+++ SOURCE DATA

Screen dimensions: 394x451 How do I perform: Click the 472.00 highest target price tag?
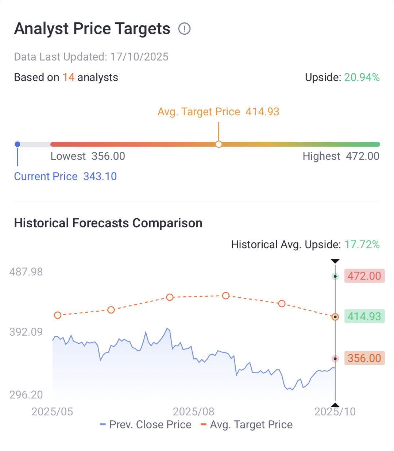(364, 276)
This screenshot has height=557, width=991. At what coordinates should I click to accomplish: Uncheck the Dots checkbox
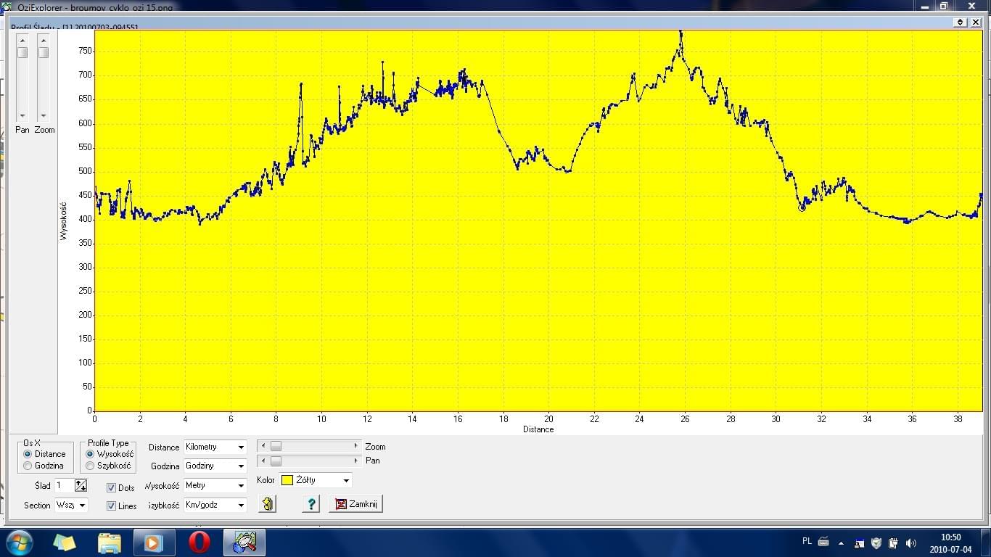click(x=112, y=488)
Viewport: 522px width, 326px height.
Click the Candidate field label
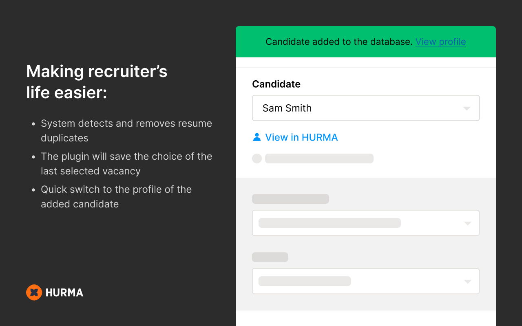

++++++

_TASK REQUIREMENTS_
Count the lines in the data above that contain the string "height", with case taken into account. Reply with the number only.

_WRITTEN RESPONSE_
2